/---

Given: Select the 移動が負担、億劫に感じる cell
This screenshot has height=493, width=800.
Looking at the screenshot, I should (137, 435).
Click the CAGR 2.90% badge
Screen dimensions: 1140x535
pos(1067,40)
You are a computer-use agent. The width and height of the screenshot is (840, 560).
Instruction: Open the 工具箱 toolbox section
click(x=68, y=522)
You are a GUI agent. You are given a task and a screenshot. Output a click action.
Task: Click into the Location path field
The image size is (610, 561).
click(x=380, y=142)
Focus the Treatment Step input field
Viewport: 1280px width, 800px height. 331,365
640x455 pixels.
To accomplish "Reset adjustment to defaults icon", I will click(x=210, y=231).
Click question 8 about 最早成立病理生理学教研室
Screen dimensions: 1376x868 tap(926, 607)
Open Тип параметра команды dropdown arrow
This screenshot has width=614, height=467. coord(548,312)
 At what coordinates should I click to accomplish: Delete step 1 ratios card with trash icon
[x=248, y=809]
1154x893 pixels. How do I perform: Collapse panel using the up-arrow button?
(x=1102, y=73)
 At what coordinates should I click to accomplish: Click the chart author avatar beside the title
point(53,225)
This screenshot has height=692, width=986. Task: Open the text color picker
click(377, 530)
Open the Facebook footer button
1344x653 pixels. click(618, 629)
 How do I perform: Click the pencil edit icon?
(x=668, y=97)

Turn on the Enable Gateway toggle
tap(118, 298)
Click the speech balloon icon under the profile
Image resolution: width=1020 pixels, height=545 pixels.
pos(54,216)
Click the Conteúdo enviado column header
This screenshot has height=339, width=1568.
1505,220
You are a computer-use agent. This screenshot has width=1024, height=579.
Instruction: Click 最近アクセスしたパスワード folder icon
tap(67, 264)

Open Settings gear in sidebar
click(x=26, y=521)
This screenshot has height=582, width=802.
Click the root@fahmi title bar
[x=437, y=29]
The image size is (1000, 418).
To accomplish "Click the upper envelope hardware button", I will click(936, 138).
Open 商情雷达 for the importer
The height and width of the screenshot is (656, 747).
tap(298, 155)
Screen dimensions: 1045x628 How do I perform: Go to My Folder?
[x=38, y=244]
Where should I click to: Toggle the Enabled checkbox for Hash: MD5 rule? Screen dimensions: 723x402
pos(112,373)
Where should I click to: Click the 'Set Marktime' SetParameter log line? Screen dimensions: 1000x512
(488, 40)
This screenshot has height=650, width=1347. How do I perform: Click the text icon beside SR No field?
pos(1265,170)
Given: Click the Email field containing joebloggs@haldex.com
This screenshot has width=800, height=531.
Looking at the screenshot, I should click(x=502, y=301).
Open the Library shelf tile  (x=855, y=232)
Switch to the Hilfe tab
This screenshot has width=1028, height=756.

\---

## What this task involves
Could you output exactly the lines from the one containing "Turn on the Enable Gateway toggle" to the end of the entries above, both included, and no others?

## Exercise result
Turn on the Enable Gateway toggle
tap(118, 298)
Click the speech balloon icon under the profile
Image resolution: width=1020 pixels, height=545 pixels.
pos(54,216)
Click the Conteúdo enviado column header
This screenshot has height=339, width=1568.
1505,220
You are a computer-use agent. This screenshot has width=1024, height=579.
Instruction: Click 最近アクセスしたパスワード folder icon
tap(67, 264)

Open Settings gear in sidebar
click(x=26, y=521)
This screenshot has height=582, width=802.
Click the root@fahmi title bar
[x=437, y=29]
The image size is (1000, 418).
To accomplish "Click the upper envelope hardware button", I will click(936, 138).
Open 商情雷达 for the importer
The height and width of the screenshot is (656, 747).
tap(298, 155)
Screen dimensions: 1045x628 How do I perform: Go to My Folder?
[x=38, y=244]
Where should I click to: Toggle the Enabled checkbox for Hash: MD5 rule? Screen dimensions: 723x402
pos(112,373)
Where should I click to: Click the 'Set Marktime' SetParameter log line? Screen dimensions: 1000x512
(488, 40)
This screenshot has height=650, width=1347. How do I perform: Click the text icon beside SR No field?
pos(1265,170)
Given: Click the Email field containing joebloggs@haldex.com
This screenshot has width=800, height=531.
Looking at the screenshot, I should click(x=502, y=301).
Open the Library shelf tile  (x=855, y=232)
Switch to the Hilfe tab
This screenshot has width=1028, height=756.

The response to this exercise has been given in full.